TASK DIRECTIONS:
All records below are to be set down exactly, each character intact.

[Collected data]
[Start of Attachment]

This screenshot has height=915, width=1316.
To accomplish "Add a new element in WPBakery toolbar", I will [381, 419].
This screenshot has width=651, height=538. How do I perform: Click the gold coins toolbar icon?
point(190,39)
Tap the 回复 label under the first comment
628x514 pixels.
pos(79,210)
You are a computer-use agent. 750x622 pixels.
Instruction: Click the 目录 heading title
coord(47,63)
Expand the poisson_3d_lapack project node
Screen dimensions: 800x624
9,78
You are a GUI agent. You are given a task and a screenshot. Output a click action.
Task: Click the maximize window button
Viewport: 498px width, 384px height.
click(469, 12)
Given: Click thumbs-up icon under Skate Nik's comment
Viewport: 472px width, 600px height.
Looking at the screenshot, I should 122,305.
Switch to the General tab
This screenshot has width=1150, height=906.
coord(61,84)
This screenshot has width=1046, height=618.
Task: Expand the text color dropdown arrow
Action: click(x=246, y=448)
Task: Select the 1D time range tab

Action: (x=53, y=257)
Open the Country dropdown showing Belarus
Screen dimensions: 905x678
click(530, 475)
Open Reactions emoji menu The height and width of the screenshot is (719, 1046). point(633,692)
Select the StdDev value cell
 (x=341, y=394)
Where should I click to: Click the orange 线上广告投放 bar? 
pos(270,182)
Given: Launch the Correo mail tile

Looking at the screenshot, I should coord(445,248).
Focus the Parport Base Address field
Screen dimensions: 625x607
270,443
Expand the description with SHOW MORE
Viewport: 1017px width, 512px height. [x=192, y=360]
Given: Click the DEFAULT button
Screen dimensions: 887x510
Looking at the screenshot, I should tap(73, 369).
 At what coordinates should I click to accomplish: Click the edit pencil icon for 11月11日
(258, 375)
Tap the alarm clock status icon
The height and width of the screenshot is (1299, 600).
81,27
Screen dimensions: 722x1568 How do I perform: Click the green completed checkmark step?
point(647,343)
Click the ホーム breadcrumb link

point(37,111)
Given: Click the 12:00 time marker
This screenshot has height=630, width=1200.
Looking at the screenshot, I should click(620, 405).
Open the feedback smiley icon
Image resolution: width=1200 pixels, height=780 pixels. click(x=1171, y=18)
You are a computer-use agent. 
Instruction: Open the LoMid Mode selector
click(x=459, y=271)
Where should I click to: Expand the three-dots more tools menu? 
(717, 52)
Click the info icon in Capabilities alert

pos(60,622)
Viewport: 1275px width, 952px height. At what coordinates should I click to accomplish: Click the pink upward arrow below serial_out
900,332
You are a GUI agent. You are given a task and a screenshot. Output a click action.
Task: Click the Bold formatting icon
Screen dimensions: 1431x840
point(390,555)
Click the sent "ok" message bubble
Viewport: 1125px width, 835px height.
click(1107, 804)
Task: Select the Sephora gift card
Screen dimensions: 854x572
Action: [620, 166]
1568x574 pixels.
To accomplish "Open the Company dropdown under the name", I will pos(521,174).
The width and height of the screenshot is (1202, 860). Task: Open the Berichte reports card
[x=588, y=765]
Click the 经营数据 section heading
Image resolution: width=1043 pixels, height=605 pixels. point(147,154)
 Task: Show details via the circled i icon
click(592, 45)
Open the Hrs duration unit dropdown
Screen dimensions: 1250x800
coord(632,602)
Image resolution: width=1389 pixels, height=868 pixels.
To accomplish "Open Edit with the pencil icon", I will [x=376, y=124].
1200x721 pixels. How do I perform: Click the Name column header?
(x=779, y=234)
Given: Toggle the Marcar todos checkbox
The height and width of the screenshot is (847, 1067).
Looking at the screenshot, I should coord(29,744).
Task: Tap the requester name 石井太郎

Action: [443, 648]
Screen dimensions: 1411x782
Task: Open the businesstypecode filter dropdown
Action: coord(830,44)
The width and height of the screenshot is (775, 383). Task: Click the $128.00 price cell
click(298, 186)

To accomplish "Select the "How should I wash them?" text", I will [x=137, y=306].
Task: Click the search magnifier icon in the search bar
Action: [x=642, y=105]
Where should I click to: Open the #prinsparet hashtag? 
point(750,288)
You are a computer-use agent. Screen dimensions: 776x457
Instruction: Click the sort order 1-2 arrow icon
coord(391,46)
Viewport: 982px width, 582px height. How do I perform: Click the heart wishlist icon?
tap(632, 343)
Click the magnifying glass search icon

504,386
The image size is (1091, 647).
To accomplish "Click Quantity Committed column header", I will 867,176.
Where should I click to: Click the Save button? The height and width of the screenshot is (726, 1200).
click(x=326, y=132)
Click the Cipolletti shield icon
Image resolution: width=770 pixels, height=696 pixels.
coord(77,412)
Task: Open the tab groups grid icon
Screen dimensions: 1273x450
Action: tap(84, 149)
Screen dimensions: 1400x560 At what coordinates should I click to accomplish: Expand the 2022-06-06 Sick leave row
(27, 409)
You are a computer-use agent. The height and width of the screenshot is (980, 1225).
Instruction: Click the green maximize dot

[End of Attachment]

ANSWER TO THE EXERCISE:
This screenshot has height=915, width=1316.
To accomplish "Add a new element in WPBakery toolbar", I will [381, 419].
This screenshot has width=651, height=538. How do I perform: Click the gold coins toolbar icon?
point(190,39)
Tap the 回复 label under the first comment
628x514 pixels.
pos(79,210)
You are a computer-use agent. 750x622 pixels.
Instruction: Click the 目录 heading title
coord(47,63)
Expand the poisson_3d_lapack project node
Screen dimensions: 800x624
9,78
You are a GUI agent. You are given a task and a screenshot. Output a click action.
Task: Click the maximize window button
Viewport: 498px width, 384px height.
click(469, 12)
Given: Click thumbs-up icon under Skate Nik's comment
Viewport: 472px width, 600px height.
Looking at the screenshot, I should 122,305.
Switch to the General tab
This screenshot has width=1150, height=906.
coord(61,84)
This screenshot has width=1046, height=618.
Task: Expand the text color dropdown arrow
Action: click(x=246, y=448)
Task: Select the 1D time range tab

Action: (x=53, y=257)
Open the Country dropdown showing Belarus
Screen dimensions: 905x678
click(530, 475)
Open Reactions emoji menu The height and width of the screenshot is (719, 1046). point(633,692)
Select the StdDev value cell
 (x=341, y=394)
Where should I click to: Click the orange 线上广告投放 bar? 
pos(270,182)
Given: Launch the Correo mail tile

Looking at the screenshot, I should coord(445,248).
Focus the Parport Base Address field
Screen dimensions: 625x607
270,443
Expand the description with SHOW MORE
Viewport: 1017px width, 512px height. [x=192, y=360]
Given: Click the DEFAULT button
Screen dimensions: 887x510
Looking at the screenshot, I should tap(73, 369).
 At what coordinates should I click to accomplish: Click the edit pencil icon for 11月11日
(258, 375)
Tap the alarm clock status icon
The height and width of the screenshot is (1299, 600).
81,27
Screen dimensions: 722x1568 How do I perform: Click the green completed checkmark step?
point(647,343)
Click the ホーム breadcrumb link

point(37,111)
Given: Click the 12:00 time marker
This screenshot has height=630, width=1200.
Looking at the screenshot, I should click(620, 405).
Open the feedback smiley icon
Image resolution: width=1200 pixels, height=780 pixels. click(x=1171, y=18)
You are a computer-use agent. 
Instruction: Open the LoMid Mode selector
click(x=459, y=271)
Where should I click to: Expand the three-dots more tools menu? 
(717, 52)
Click the info icon in Capabilities alert

pos(60,622)
Viewport: 1275px width, 952px height. At what coordinates should I click to accomplish: Click the pink upward arrow below serial_out
900,332
You are a GUI agent. You are given a task and a screenshot. Output a click action.
Task: Click the Bold formatting icon
Screen dimensions: 1431x840
point(390,555)
Click the sent "ok" message bubble
Viewport: 1125px width, 835px height.
click(1107, 804)
Task: Select the Sephora gift card
Screen dimensions: 854x572
Action: [620, 166]
1568x574 pixels.
To accomplish "Open the Company dropdown under the name", I will pos(521,174).
The width and height of the screenshot is (1202, 860). Task: Open the Berichte reports card
[x=588, y=765]
Click the 经营数据 section heading
Image resolution: width=1043 pixels, height=605 pixels. point(147,154)
 Task: Show details via the circled i icon
click(592, 45)
Open the Hrs duration unit dropdown
Screen dimensions: 1250x800
coord(632,602)
Image resolution: width=1389 pixels, height=868 pixels.
To accomplish "Open Edit with the pencil icon", I will [x=376, y=124].
1200x721 pixels. How do I perform: Click the Name column header?
(x=779, y=234)
Given: Toggle the Marcar todos checkbox
The height and width of the screenshot is (847, 1067).
Looking at the screenshot, I should coord(29,744).
Task: Tap the requester name 石井太郎

Action: [443, 648]
Screen dimensions: 1411x782
Task: Open the businesstypecode filter dropdown
Action: coord(830,44)
The width and height of the screenshot is (775, 383). Task: Click the $128.00 price cell
click(298, 186)

To accomplish "Select the "How should I wash them?" text", I will [x=137, y=306].
Task: Click the search magnifier icon in the search bar
Action: [x=642, y=105]
Where should I click to: Open the #prinsparet hashtag? 
point(750,288)
You are a computer-use agent. Screen dimensions: 776x457
Instruction: Click the sort order 1-2 arrow icon
coord(391,46)
Viewport: 982px width, 582px height. How do I perform: Click the heart wishlist icon?
tap(632, 343)
Click the magnifying glass search icon

504,386
The image size is (1091, 647).
To accomplish "Click Quantity Committed column header", I will 867,176.
Where should I click to: Click the Save button? The height and width of the screenshot is (726, 1200).
click(x=326, y=132)
Click the Cipolletti shield icon
Image resolution: width=770 pixels, height=696 pixels.
coord(77,412)
Task: Open the tab groups grid icon
Screen dimensions: 1273x450
Action: tap(84, 149)
Screen dimensions: 1400x560 At what coordinates should I click to accomplish: Expand the 2022-06-06 Sick leave row
(27, 409)
You are a computer-use agent. The height and width of the screenshot is (980, 1225).
Instruction: Click the green maximize dot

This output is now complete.